Return every line in the records below that contains the string "size". Matching is case-sensitive.

■ Working data
-.-.-

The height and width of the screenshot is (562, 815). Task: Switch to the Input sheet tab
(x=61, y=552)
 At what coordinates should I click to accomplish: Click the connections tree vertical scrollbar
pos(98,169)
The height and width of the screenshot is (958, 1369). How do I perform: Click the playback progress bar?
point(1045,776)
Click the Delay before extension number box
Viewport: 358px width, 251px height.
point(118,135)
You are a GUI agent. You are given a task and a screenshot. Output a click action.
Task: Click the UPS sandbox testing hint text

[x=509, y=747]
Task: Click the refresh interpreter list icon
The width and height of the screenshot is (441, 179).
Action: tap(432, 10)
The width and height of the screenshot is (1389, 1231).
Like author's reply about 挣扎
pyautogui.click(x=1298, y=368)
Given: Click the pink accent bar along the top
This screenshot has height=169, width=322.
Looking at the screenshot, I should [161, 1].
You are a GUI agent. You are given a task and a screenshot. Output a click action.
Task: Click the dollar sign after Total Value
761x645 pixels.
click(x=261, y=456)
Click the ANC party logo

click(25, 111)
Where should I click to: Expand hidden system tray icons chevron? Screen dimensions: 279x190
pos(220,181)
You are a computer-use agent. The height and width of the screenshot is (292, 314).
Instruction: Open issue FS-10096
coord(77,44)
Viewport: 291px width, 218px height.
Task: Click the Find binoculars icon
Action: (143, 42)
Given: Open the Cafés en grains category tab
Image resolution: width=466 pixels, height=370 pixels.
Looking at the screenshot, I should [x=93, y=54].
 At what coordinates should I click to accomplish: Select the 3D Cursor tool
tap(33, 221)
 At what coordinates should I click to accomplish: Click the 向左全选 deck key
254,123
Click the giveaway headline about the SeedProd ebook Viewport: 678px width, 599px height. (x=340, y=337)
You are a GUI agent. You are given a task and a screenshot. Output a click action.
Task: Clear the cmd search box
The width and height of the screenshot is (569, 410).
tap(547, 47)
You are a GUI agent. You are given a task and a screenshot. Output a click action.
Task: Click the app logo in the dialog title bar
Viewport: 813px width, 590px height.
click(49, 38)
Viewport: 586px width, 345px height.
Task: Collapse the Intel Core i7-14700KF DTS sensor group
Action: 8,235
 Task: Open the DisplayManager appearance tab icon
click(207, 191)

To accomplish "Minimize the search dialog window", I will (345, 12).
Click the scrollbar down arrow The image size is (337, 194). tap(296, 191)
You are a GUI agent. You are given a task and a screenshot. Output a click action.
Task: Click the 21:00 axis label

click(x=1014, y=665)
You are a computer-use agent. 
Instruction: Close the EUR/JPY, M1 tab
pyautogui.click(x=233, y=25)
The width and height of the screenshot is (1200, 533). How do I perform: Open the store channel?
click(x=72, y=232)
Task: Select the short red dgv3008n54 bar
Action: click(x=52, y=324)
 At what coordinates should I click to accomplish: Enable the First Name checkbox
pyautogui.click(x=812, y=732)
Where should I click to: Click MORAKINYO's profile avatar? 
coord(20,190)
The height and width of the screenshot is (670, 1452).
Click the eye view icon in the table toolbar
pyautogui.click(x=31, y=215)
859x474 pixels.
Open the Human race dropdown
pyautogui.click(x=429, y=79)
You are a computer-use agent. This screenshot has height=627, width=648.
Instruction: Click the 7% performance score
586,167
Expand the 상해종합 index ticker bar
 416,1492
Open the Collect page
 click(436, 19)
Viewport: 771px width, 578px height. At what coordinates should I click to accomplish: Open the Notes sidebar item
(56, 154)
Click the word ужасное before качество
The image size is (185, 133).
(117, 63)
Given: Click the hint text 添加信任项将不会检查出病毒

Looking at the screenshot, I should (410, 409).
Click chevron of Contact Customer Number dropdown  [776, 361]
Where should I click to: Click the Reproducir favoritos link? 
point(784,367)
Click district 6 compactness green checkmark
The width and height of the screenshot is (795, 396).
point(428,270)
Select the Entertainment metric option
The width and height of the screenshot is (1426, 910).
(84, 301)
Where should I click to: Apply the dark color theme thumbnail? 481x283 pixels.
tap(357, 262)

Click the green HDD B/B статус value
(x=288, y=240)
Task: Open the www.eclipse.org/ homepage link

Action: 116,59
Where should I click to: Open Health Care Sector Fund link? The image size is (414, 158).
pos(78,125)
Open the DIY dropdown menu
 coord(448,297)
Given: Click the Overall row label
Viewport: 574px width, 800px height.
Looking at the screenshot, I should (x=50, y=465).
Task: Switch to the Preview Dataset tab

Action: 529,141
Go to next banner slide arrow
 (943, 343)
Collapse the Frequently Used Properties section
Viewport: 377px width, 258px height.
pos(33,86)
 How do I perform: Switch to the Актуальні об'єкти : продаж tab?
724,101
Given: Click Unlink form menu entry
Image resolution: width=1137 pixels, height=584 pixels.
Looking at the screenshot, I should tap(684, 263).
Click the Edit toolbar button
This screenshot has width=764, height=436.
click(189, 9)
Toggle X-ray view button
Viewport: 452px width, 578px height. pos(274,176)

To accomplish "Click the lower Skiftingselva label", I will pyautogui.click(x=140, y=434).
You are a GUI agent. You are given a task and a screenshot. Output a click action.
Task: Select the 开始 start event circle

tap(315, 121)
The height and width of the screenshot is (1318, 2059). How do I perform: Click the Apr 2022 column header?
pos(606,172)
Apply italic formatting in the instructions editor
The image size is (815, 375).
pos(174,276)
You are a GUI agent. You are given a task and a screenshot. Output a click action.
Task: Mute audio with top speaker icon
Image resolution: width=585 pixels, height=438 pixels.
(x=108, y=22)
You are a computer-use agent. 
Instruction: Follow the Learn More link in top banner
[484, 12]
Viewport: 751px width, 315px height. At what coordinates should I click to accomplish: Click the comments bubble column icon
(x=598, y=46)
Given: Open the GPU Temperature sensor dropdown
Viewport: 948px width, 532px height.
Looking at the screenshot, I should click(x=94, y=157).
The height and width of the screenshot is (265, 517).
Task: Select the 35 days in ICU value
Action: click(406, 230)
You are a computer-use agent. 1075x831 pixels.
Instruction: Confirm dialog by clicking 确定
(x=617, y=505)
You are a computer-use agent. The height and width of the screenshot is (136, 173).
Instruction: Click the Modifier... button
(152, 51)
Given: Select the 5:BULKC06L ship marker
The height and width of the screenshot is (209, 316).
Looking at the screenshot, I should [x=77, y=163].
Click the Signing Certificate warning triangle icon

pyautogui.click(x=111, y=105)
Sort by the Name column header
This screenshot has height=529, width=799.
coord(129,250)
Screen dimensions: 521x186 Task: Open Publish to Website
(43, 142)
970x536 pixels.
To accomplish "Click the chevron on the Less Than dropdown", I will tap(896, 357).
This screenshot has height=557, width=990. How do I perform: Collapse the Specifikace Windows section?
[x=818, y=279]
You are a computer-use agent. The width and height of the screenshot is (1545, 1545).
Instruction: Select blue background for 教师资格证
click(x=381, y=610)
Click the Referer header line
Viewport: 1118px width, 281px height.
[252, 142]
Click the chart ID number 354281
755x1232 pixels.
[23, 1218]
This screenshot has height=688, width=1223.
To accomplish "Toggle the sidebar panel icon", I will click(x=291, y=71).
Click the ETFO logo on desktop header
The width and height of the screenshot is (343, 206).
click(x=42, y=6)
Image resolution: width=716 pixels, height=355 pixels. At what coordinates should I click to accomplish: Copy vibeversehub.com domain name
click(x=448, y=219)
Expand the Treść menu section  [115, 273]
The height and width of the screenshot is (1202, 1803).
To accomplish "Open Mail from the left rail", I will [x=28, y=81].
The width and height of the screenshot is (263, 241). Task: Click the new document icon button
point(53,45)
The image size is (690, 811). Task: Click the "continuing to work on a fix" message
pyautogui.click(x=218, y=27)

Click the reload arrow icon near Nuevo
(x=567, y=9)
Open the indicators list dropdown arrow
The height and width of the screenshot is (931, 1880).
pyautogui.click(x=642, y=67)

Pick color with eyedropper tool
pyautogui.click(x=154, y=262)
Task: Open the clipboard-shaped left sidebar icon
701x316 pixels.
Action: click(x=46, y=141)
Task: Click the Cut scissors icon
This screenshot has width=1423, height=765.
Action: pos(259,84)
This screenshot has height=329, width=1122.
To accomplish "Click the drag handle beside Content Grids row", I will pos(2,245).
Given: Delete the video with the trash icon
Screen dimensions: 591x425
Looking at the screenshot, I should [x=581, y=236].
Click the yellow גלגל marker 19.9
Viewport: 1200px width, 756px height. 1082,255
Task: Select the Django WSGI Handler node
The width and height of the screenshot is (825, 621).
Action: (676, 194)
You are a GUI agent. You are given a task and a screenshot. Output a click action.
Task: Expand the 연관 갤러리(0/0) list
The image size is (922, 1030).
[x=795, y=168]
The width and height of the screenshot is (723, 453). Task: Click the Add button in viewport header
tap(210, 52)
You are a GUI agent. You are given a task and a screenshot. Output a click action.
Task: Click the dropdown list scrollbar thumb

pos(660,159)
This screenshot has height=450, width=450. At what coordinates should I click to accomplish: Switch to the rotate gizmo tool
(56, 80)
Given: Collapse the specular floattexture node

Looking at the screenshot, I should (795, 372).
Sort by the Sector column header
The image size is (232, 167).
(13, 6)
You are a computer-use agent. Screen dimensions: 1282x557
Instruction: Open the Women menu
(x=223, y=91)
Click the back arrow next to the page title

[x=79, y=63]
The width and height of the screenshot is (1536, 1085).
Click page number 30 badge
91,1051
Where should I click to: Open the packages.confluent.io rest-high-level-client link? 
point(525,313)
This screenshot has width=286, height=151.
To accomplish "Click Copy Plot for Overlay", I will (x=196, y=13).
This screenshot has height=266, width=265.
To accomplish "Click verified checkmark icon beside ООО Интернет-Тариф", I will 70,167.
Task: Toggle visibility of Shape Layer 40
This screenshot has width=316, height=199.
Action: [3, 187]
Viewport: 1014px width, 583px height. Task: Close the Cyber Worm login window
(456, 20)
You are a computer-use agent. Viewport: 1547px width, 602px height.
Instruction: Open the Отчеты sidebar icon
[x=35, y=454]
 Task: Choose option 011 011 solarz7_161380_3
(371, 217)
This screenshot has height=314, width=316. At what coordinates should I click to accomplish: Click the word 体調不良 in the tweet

-.-.-

■ Final result
Click the scrollbar down arrow The image size is (337, 194). tap(296, 191)
The image size is (185, 133).
Where should I click to: Open Health Care Sector Fund link? The image size is (414, 158).
The image size is (815, 375).
The image size is (690, 811). Task: Click the "continuing to work on a fix" message
The image size is (922, 1030).
The image size is (232, 167).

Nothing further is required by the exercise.